Located in the southern part of the historical province of Berry, south of the Loire Valley and west of Burgundy lies a region of gentle hills. And the village of Nohant, in the département of the Indre housed the family château of George Sand. For seven years, between 1839 and 1846, Nohant became the summer retreat of Frédéric Chopin and George Sand. And while Sand penned her most famous novel and plays, Chopin composed a substantial number of piano works, everything from the Third Sonata to the last of the Grand Polonaises, at that location. And it was only natural that the happy couple should entertain the most famous artists of the time, including Franz Liszt, the writers Honoré de Balzac and Gustave Flaubert, and the painter Eugène Delacroix. And one of the most admired and frequent guests was the celebrated mezzo-soprano Pauline Viardot.
Viardot and Chopin soon developed a devoted friendship, based on mutual artistic respect and affinity of temperament. And as it turned out, this friendship happened to be one of mutual artistic benefit to all. Viardot was an outstanding pianist, and during her visits to Nohant she regularly played duets with Chopin.
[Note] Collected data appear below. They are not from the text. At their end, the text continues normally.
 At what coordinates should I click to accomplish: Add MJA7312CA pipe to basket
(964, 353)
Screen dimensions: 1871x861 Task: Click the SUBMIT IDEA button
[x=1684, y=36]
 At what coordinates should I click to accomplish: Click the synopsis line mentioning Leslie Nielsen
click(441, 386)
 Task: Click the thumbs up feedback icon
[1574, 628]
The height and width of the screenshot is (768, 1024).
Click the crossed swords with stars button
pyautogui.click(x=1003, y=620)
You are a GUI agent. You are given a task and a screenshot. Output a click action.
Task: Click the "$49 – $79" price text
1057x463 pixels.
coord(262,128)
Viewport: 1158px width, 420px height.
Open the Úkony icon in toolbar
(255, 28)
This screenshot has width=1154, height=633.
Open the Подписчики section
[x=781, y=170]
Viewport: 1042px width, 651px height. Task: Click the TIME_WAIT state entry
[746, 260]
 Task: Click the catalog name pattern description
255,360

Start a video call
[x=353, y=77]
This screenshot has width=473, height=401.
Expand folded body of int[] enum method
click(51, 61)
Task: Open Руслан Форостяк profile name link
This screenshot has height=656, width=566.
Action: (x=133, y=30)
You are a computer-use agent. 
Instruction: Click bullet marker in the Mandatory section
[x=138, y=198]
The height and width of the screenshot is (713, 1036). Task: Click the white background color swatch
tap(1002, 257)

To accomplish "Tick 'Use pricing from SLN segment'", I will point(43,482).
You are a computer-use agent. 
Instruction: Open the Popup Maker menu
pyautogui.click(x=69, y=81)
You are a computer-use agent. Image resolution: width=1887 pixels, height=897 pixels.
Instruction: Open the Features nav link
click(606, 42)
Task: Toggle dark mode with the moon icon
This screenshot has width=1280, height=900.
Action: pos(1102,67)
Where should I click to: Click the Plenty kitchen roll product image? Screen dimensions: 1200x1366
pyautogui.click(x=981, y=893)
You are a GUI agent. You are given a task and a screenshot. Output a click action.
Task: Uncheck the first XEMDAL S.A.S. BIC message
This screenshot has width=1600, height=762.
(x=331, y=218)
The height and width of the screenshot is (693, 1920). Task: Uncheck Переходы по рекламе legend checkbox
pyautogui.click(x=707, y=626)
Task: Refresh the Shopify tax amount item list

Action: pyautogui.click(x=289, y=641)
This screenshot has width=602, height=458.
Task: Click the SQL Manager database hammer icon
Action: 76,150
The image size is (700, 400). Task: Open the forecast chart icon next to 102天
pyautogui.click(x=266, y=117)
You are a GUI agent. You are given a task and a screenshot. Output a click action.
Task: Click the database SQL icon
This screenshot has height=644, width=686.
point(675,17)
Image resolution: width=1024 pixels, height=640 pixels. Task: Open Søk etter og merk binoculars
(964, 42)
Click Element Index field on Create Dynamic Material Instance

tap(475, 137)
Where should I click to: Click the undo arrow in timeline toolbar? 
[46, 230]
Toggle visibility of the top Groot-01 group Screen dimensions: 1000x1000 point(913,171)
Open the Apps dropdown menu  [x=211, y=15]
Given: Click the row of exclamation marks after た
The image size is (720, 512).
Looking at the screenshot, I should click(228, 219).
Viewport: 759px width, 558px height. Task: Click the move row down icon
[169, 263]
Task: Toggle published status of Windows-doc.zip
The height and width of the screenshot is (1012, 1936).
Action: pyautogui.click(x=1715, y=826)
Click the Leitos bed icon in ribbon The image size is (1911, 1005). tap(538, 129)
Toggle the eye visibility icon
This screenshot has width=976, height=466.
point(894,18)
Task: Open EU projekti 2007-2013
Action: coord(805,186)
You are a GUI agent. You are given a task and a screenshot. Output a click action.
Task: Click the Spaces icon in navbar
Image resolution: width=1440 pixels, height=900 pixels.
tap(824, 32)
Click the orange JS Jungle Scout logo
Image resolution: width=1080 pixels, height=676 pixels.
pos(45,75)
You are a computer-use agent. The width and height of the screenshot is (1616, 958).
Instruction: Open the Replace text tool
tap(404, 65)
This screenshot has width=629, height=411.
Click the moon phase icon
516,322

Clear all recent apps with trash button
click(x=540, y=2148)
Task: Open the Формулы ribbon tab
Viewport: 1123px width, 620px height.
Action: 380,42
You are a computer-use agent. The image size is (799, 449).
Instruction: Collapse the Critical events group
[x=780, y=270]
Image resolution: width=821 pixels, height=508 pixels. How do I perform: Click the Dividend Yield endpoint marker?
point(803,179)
She also studied his works under the composer’s tutelage! He gave her advice on her piano playing, and her vocal compositions. In turn, Chopin gained firsthand knowledge about Spanish music, and through here developed a keener understanding and appreciation of the human voice as a musical instrument. Viardot was fascinated by the Polish language, and in due course would give performances of Chopin songs in their original Polish version. In addition, fascinated by Chopin mazurkas, Viardot arranged a selection of these for voice and piano. Chopin not only approved the project, he even assisted her in putting together a cycle of twelve mazurkas with French text by Louis Pomey.
Pauline Viardot: Plainte d’amour (after Chopin’s Mazurka No. 1 in F-Sharp Minor, Op. 6, No. 1)
The Chopin mazurka transcriptions originated at Nohant, during Viardot’s visits with her husband Louis in the summers of 1841-43 and 1845-46. These summer holidays were the perfect setting for studying music during the day and organizing salon concerts in the evening. In her transcriptions, Viardot adopted Chopin’s original melody and supplemented it with her own motivic ornamentation when necessary. She also interspersed individual sections of the mazurkas with her own improvised cadenzas. In order to fit the sentiments of Pomey’s text with the drama of Chopin’s music, Viardot frequently combined sections from different mazurkas. The result is a charming cycle of works that blend the Polish flavor of Chopin’s mazurkas with the vocal elements and refinements of a seasoned singer and performer. Chopin and Viardot publically performed the set in Paris, and also during the composer’s last public appearance in London. Following Chopin’s death, Viardot also performed her transcriptions with Franz Liszt in Weimar.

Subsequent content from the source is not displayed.